= SELECTED TEXT =
+ + + + +
It's all taken from a post I stumbled across by Amy Dresser (www.amydresser.com) which describes 5 techniques which she uses. I'm going to try my best and show each of these 5 techniques and show you what they do. This tutorial is in no way endorsed by Amy and is purely my attempt at recreating what I 'think' she is doing.

I should add that I've only really just created this tutorial and it is 'a works in progress'. It may evovle over the next few moths.... it may not. Best check back anyway.

Step 1 - The Photograph

Amy retouches for many people, but I guess one of the most famous is Jill Greenberg (www.manipulator.com). I think it is very important to initially say that the photograph has to be very high quality with the right lighting for this technique

"What's right?" I hear you say. Well that's a matter of discussion, but suffice to say that Amy's techniques rely on increasing highlights and depthening shadow detail. So I'd say that these techniques wouldn't work great with a very flat image where highlights and shadows just wouldn't look natural. Remember that you are only enhancing what's there already.

That said, rules are there to be broken and I personally have came away with images using these techniques with less than ideal lighting.

My set-up

I use two diffused beatuy dishes to both the left and right of the subject. I intentially spill the light onto a white background to wipe it out. Of course you can prevent spill and use whatever background you want. This is just the way I do it.

These two lights act as key lights providing plenty of highlighted skin to work on.

Next I use a nice large softbox positioned in front of your model to provide good fill light. How much is up to you and the mood of the shot you want. Ideally though it will be a few stops less than your key lights.

Fig 1. - Example Lighting Set-up

You should end up with some nice highlights on the skin. Here is the example shot of our lovely model Jelena P.

Notice the highlights to both the left and right of the model. This is what you are trying to get... at least a few decent highlights. We also have a nice catchlight in the eyes which make it look quite natural. The image below is exactly as shot in the camera. (Click here for a full version size. It's large at 5.5MB). Please feel free to download and practice on this image.

Remember your copyright laws and don't pass this off as your own. Please make sure you credit this to me.

Fig. 2 - Our start image

I have done absolutely nothing to this image. I've even left a dust spot to the upper left of the photo. Hard to see but it's there. If you do any curve adjustments you'll see it.

Before we go any further I'm going to add the beginning of Amy's transcript to see what we might do to the image at this point

  "Before i do any retouching... I adjust the overall color of a photo (no point in retouching anything that will be blown out or hidden in shadows in the end).
Most of my color adjustments are through curves (i adjust the individual channels) and an occasional hue/sat layer--- just personal taste. typically desaturate the reds a bit... as most peoples' flaws are reddish in nature, this diminishes some the areas vs.
actual bumps. Also, i'm a bigger fan of desaturated images vs. saturated ones... i think i can control the shape of things better when i don't have to worry about weird saturation drop-offs.
+ + + + +
(Stored data entries)
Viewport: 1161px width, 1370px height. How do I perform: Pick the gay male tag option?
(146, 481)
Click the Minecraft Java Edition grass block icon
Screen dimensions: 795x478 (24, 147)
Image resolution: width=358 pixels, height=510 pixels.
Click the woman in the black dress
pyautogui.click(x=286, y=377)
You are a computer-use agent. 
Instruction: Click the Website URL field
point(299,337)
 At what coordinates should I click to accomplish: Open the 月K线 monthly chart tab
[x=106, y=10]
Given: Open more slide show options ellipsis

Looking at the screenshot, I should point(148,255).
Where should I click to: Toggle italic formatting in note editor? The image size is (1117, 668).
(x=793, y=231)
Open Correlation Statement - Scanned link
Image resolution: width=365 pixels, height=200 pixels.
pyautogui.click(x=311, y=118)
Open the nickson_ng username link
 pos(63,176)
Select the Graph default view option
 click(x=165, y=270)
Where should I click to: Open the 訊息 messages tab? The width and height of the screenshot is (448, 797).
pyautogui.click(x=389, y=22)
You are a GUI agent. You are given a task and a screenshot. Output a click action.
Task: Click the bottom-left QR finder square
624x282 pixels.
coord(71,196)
+ + + + +
= REQUIRED TASK A =
Edit the retouching tutorial's passage from "Remember your copyright" up to and including "you'll see it.", replacing "dust spot" with "speck of dust".
= REQUIRED TASK B =
Translate this sentence from the retouching tutorial into Spanish: "These two lights act as key lights providing plenty of highlighted skin to work on."
The rows can be left aside; they aren't needed here.

= EXERCISE RESULT A =
Remember your copyright laws and don't pass this off as your own. Please make sure you credit this to me.

Fig. 2 - Our start image

I have done absolutely nothing to this image. I've even left a speck of dust to the upper left of the photo. Hard to see but it's there. If you do any curve adjustments you'll see it.

= EXERCISE RESULT B =
Estas dos luces actúan como luces principales y proporcionan mucha piel iluminada con la que trabajar.